One note of caution: From early November through late December, the cost of virtually every form of marketing goes up due to increased purchasing that takes place for Christmas gifts. If your product won’t benefit from this, your annual plan should have the lowest spend (if any) during this period.
Marc ranks creative at 20% of the formula for winning customers. This is half the importance of proper targeting and the nature of the offer because great creative can’t overcome a poor offer or going after the wrong customers. However, the creative is where you get to explain who you are (your brand statement), why the offer has value to the target customer and your call to action. If the call to action is not clear enough than you won’t get the desired action. The creative needs to be A/B/C tested for best language, fonts, colors, graphics, etc. Every element of the creative has an impact on how well the offer performs. You also need to decide if different offers and/or creative should be used for different subsets of the target customers. One of the best examples of this that I have seen was a campaign that targeted graduates of various schools and led with something like: “Your Harvard degree is worth even more if you …” The conversion rate of this highly targeted campaign was more than double the norm for this company.

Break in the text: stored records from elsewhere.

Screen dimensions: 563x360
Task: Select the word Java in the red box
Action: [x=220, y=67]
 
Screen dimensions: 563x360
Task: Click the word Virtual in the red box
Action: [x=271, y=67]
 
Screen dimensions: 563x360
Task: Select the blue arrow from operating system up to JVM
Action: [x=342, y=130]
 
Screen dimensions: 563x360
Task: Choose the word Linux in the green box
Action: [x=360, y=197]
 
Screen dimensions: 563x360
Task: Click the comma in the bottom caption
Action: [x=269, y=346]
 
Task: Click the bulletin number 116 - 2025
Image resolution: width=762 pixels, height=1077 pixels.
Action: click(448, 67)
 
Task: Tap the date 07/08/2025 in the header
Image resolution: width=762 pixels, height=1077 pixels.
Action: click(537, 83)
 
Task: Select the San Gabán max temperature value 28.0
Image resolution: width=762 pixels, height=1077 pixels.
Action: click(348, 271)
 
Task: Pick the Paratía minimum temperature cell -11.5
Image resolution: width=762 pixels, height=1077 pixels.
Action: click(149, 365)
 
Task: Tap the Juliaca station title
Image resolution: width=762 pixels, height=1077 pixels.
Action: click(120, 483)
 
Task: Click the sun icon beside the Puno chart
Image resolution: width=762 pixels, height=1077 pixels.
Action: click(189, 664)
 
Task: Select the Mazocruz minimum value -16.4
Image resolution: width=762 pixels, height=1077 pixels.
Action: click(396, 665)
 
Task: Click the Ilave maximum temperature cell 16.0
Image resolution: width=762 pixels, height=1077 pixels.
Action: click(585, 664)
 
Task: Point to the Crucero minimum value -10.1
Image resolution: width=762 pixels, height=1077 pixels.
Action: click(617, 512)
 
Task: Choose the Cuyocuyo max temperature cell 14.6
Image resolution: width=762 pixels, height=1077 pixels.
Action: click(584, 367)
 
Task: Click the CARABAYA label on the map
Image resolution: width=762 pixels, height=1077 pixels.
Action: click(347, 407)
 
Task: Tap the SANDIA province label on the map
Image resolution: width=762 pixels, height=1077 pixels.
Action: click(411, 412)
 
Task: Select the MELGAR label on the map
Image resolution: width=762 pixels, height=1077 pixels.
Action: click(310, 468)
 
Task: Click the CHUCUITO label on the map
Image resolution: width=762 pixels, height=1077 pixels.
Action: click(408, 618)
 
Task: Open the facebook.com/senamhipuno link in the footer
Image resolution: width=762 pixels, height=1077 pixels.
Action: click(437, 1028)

2. Optimizing Customer Retention
I’m sure you have heard the expression: “You only get one chance to make a good first impression.” Your best opportunity comes after the customer has placed their order (although the acquisition process was the first step). For this section I’m going to assume you are sending the customer physical goods. Marc calls this first experience “The Brand Moment”. If you think of how Apple packages its products, they have clearly enhanced their brand through the packaging with every element of the package as perfect as they can make it. Opening their box certainly enhances the Apple brand. So you need to balance the expense of better quality packaging against the degree to which it enhances your brand equity. The box itself should be branded and can contain a message that you want to relate to the customer. The nature of collateral material, how many items, what messaging on the materials and the order they are placed in the box needs to be researched. Have you included easy to find information on how to resolve a problem? Should there be a customer support phone number to call if something is amiss? Is your brand position re-emphasized in the materials? A good impression can lead to higher LTV, recommendations for other customers and more.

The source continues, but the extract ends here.